OTs are really great at this! We not only base our interventions on a list of challenges, but also on an occupational profile. And, in the Club, we’ve recently talked about how amazingly prepared OTs are to use participatory medicine. This is a time to do it. When it’s impossible to alleviate or mitigate every symptom, it’s important to meet our clients where they are in a meaningful way.
2.) MDMDs can manifest symptoms at any age, so this isn’t just one for the pediatric crowd.
While every OT works with people who have genetic disorders, it sometimes feels like a lot of focus and resources go toward intervening in the pediatric realm. And, while we are seeing increased focus on the transition to adulthood and providing additional support for adults with disabilities, this article serves as an important reminder: it’s critical that all OTs, in all practice areas, stay informed and find the resources needed for this set of diagnoses.

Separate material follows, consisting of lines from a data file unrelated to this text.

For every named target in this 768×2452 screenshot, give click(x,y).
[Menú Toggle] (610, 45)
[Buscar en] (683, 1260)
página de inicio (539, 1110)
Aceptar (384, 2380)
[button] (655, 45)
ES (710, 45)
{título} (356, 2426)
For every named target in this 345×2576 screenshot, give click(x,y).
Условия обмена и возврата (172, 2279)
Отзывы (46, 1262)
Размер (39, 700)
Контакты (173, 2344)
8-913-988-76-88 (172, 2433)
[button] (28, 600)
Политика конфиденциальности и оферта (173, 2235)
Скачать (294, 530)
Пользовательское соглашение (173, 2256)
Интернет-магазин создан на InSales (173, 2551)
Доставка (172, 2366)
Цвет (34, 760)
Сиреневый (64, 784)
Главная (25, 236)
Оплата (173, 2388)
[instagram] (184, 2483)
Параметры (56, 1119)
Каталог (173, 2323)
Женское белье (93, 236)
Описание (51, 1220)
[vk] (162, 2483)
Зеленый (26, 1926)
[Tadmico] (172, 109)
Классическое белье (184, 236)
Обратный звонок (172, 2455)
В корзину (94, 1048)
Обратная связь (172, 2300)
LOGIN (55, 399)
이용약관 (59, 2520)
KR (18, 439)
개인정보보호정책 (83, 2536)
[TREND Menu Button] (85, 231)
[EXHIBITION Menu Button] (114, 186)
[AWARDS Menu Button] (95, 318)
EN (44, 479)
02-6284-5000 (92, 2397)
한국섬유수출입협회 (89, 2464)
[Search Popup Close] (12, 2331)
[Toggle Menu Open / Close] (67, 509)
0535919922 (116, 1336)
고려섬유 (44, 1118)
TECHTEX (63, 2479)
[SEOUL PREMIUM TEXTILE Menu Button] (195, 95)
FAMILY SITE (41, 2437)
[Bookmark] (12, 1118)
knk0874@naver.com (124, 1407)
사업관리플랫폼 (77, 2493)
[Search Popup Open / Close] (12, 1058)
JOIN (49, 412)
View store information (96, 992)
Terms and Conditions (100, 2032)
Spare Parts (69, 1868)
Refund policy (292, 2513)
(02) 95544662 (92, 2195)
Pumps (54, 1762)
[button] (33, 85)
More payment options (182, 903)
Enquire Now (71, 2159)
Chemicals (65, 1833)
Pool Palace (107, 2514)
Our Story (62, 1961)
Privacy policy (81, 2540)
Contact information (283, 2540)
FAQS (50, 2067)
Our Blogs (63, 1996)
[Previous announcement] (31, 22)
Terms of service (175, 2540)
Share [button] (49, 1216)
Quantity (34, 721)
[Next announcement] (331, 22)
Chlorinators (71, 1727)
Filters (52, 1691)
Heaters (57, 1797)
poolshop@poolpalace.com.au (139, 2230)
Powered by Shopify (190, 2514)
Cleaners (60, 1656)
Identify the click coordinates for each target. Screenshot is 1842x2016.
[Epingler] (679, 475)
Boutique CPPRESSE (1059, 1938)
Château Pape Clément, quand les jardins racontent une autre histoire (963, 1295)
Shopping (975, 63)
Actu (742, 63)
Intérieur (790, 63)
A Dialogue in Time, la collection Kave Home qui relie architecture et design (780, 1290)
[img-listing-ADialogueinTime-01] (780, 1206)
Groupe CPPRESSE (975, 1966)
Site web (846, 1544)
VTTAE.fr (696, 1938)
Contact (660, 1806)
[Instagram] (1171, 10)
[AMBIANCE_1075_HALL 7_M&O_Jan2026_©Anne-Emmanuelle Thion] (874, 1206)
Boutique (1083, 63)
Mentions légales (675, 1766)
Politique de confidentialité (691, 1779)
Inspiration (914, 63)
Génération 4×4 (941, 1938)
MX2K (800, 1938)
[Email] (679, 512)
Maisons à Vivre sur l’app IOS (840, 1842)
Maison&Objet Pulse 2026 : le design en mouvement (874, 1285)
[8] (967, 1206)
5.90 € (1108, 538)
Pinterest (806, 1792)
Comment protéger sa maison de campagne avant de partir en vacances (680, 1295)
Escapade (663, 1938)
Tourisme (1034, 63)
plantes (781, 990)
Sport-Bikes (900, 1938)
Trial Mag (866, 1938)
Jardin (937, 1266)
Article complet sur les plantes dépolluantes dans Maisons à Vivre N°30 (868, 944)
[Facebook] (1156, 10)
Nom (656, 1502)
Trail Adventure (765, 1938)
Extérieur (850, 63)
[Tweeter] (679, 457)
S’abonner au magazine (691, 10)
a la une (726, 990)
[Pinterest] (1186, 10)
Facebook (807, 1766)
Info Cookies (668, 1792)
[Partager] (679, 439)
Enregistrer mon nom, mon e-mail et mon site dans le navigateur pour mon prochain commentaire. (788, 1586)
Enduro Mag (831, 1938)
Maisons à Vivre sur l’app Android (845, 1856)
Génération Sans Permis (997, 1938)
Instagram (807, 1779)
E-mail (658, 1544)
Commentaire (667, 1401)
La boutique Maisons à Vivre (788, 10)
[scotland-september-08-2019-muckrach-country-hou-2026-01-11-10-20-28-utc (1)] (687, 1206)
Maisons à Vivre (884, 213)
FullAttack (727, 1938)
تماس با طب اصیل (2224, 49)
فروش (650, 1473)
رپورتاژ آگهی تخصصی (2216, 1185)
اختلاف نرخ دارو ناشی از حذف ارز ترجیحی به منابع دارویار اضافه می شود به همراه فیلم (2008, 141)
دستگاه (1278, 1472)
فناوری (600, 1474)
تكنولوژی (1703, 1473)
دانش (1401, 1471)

3.) Like a lot of other rare disorders with no clear and effective treatment, a multidisciplinary team is key.
Disorders like this can be tough. There are a lot of areas to address, and no clear path for effective treatment. That means using the skill set of a large and diverse team can be the key to making sure all areas of concern are being addressed in a safe and cohesive manner.
This review incorporated information regarding background information and clinical presentation from the Genetic and Rare Disease Center of the NIH, as well as the United Mitochondrial Disease Foundation.
Here’s the full APA citation for this article:
El-Hattab AW, Craigen WJ, Scaglia F. Mitochondrial DNA maintenance defects. Biochim Biophys Acta Mol Basis Dis. 2017 Jun;1863(6):1539-1555. doi: 10.1016/j.bbadis.2017.02.017. Epub 2017 Feb 16. PMID: 28215579.